The text noted at the end of the video is provided below.

How Do We Find the “Right” Coefficients in Multiple Linear Regression

In the simple linear regression section, you saw how we were interested in minimizing the squared distance between each actual data point and the predicted value from our model.

But in multiple linear regression, we are actually looking at points that live in not just a two dimensional space.

For a full derivation of how this works, this article provides a break down of the steps.

The takeaway for us is that we can find the optimal \beta estimates by calculating (X’X)^-X’y.

In the following video, you will use statsmodels to obtain the coefficients similar to in the last concept, but you will also solve for the coefficients using the equation above to show the results are not magic.

 

In this video, the coefficients were all positive. Therefore, we can interpret each coefficient as the predicted increase in the response for every one unit increase in the explanatory variable, holding all other variables in the model constant.

However, in general, coefficients might be positive or negative. Therefore, each coefficient is the predicted change in the response for every one unit increase in the explanatory variable, holding all other variables in the model constant.

This interpretation is very similar to what you saw in the last lesson with the simple addition of the phrase “holding all other variables constant” meaning only the variable attached to the coefficient changes, while all other variables stay the same.

 

The way that we add categorical variables into our multiple linear regression models is by using dummy variables. The most common way dummy variables are added is through 1, 0 encoding. In this encoding method, you create a new column for each level of a category (in this case A, B, or C). Then our new columns either hold a 1 or 0 depending on the presence of the level in the original column.

When we add these dummy variables to our multiple linear regression models, we always drop one of the columns. The column you drop is called the baseline. The coefficients you obtain from the output of your multiple linear regression models are then an indication of how the encoded levels compare to the baseline level (the dropped level).

 

The Math Behind Dummy Variables

In the last video, you were introduced to the idea the way that categorical variables will be changed to dummy variables in order to be added to your linear models.

Then, you will need to drop one of the dummy columns in order to make your matrices full rank.

If you remember back to the closed form solution for the coefficients in regression, we have \beta is estimated by (X’X)^-X’y.

In order to take the inverse of (X’X), the matrix X must be full rank. That is, all of the columns of X must be linearly independent.

If you do not drop one of the columns when creating the dummy variables, your solution is unstable and results from python are unreliable. You will see an example of what happens if you do not drop one of the dummy columns in the next concept.

- [Source records]
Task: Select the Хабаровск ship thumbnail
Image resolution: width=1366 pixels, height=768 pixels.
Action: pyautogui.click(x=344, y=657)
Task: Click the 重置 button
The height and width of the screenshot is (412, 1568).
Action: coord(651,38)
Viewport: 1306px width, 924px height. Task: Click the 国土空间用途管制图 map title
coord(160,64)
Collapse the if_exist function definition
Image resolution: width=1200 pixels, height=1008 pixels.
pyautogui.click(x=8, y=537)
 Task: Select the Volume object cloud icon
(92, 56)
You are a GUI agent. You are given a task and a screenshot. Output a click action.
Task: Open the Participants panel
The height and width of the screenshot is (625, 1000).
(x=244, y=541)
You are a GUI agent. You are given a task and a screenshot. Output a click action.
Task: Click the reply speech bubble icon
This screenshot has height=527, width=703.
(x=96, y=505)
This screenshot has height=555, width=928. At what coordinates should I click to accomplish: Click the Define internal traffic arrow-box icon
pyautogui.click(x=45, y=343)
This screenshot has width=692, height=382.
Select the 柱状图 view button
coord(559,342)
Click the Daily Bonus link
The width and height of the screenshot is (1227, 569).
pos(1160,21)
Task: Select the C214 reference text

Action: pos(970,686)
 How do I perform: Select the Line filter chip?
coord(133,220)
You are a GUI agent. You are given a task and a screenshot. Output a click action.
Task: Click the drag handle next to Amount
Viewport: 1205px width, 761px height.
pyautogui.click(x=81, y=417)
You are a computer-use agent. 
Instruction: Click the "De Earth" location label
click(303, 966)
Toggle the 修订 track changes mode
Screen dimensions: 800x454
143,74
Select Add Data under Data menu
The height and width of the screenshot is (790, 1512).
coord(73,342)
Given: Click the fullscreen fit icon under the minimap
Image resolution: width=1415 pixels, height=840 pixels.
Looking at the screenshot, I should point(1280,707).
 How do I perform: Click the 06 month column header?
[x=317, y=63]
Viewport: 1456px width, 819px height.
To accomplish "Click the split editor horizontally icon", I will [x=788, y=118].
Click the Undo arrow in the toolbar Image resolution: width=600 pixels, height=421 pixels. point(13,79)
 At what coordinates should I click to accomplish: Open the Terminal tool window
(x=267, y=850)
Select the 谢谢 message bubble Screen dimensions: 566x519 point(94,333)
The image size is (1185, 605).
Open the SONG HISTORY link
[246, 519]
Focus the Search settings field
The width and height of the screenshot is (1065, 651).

- [DO THIS] Rewrite the part of the regression text that opens with the words "In the last video, you" and closes with "have \beta is estimated by (X’X)^-X’y.", changing "linear models" to "regression models". This listing was taken from a different source than the regression text.

- [WRITTEN RESPONSE]
In the last video, you were introduced to the idea the way that categorical variables will be changed to dummy variables in order to be added to your regression models.

Then, you will need to drop one of the dummy columns in order to make your matrices full rank.

If you remember back to the closed form solution for the coefficients in regression, we have \beta is estimated by (X’X)^-X’y.